How often should I calibrate?

Rule of thumb: annually; for critical processes semi-annually. After sensor replacement/shock, perform an interim check using salt solutions or a humidity generator.

Which calibration methods are available?

Saturated salt solutions (fixed points), humidity generators/climate chambers (controlled), and chilled-mirror references. Always define a stability criterion (ΔRH/Δt).

How do I install RH probes correctly?

In ducts, mount perpendicular to airflow with sufficient insertion depth; in rooms, keep away from doors/heaters. Use filters and guards for dust/splash environments.

What enclosure ratings/materials make sense?

Depending on the environment choose IP54–IP67; housings in ABS/aluminum/stainless steel; probes with PTFE sinter or metal mesh filters. For CIP/SIP select hygienic designs with FDA-compliant seals.

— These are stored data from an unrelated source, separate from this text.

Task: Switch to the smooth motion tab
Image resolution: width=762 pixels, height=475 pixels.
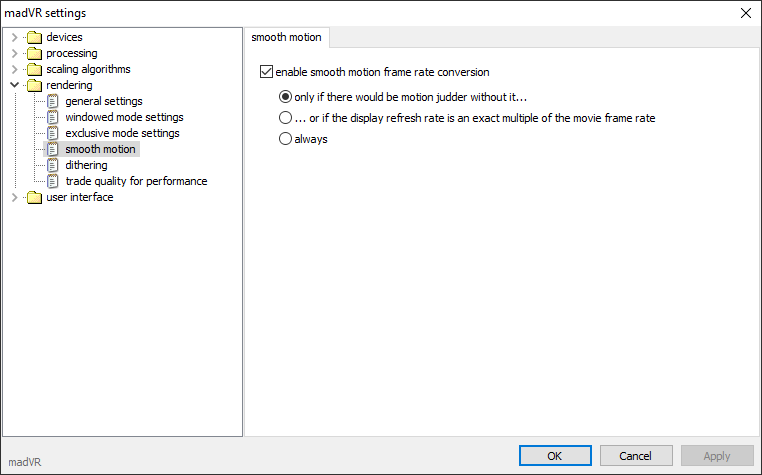Action: (x=286, y=37)
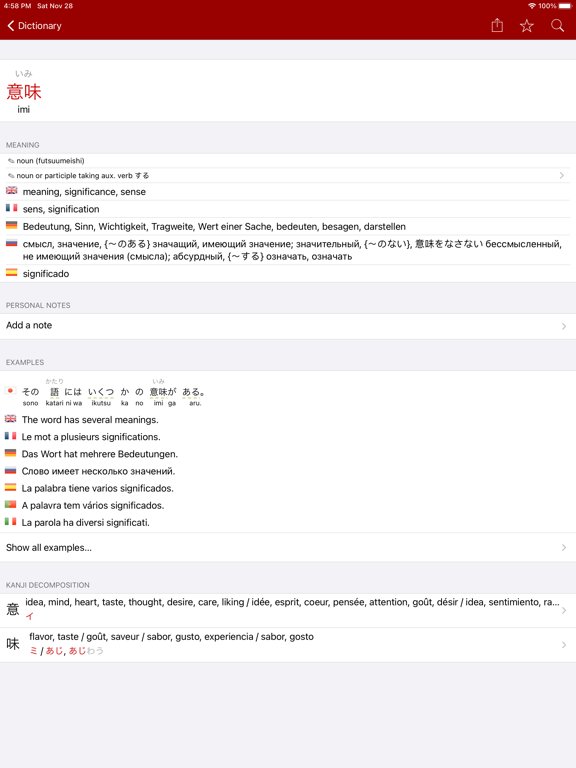Go back using the Dictionary chevron

pyautogui.click(x=11, y=25)
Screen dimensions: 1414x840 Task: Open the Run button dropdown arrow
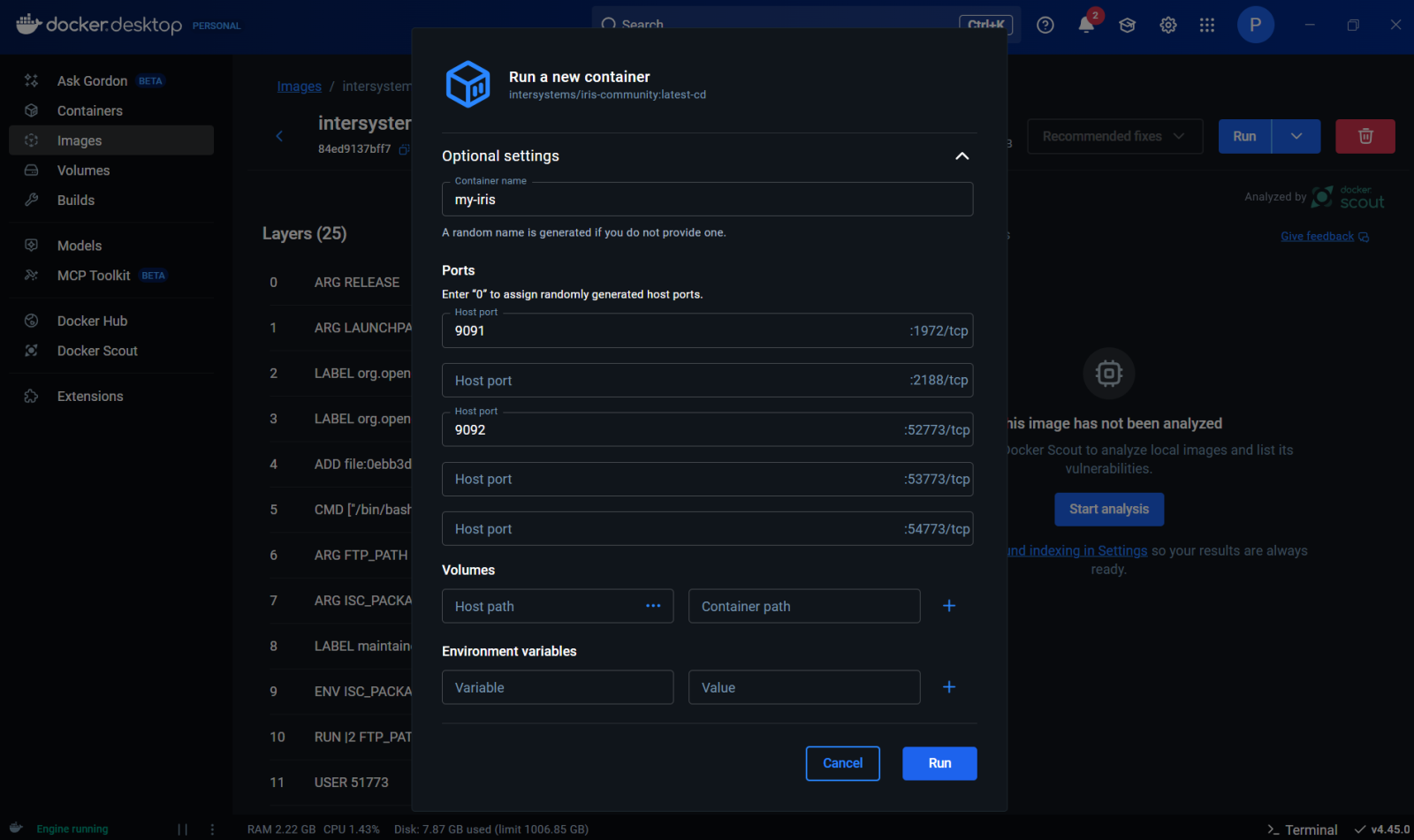tap(1296, 136)
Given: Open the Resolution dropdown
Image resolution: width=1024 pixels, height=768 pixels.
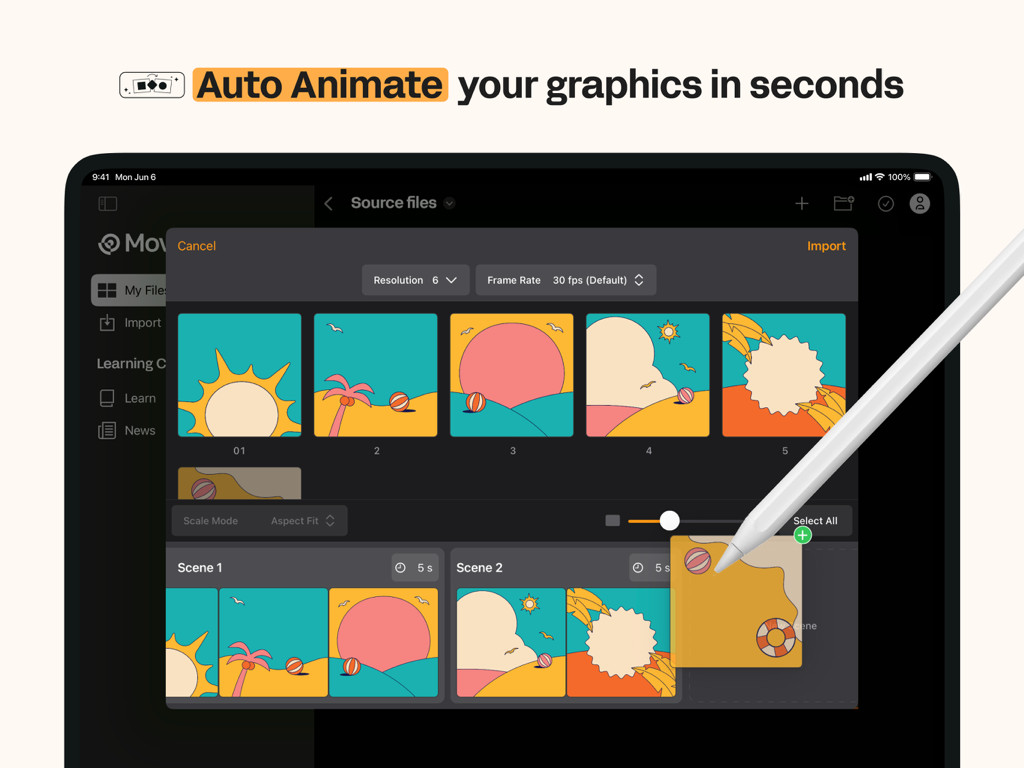Looking at the screenshot, I should pyautogui.click(x=415, y=280).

Which interfaces are supported?

Analog 4–20 mA / 0–10 V, digital Modbus RTU, BACnet, IO-Link, some Ethernet/PoE. For cloud/SCADA use gateways with MQTT/HTTPS.

How do I handle condensation and chemical exposure?

Use condensation protection (heated sleeve/sealed filters), chemically resistant filters/materials, regular cleaning and adapt calibration intervals.

How do I recognize sensor aging/drift?

Increasing deviations at check points, slower response, unstable readings. Mitigation: cleaning, recalibration, sensor replacement as needed.

How do I document compliantly?

Record as-found/as-left, point lists with stability windows, traceability chain, ambient data (T/RH) and expanded uncertainty k=2; export PDF/CSV, optionally with e-signature.

Are there solutions for hazardous areas?

Yes—ATEX/IECEx certified transmitters/probes with suitable protection concepts (e.g., Ex ia) and matching barriers/galvanic isolation.

How do I integrate sensors into BMS/PCS/SCADA?

Via analog outputs to DDC/PLC or directly via Modbus/BACnet. For higher-level systems use an edge gateway (buffering, MQTT, alarms).

Which accessories are useful?

Mounting flanges, sampling sets, filter caps, calibration adapters, indicators/loggers, DIN-rail PSUs, communication cables.

Do you support design & validation?

Yes—we define measurement points, select sensors/signals, plan installation and calibration intervals, and provide factory/DAkkS certificates on request.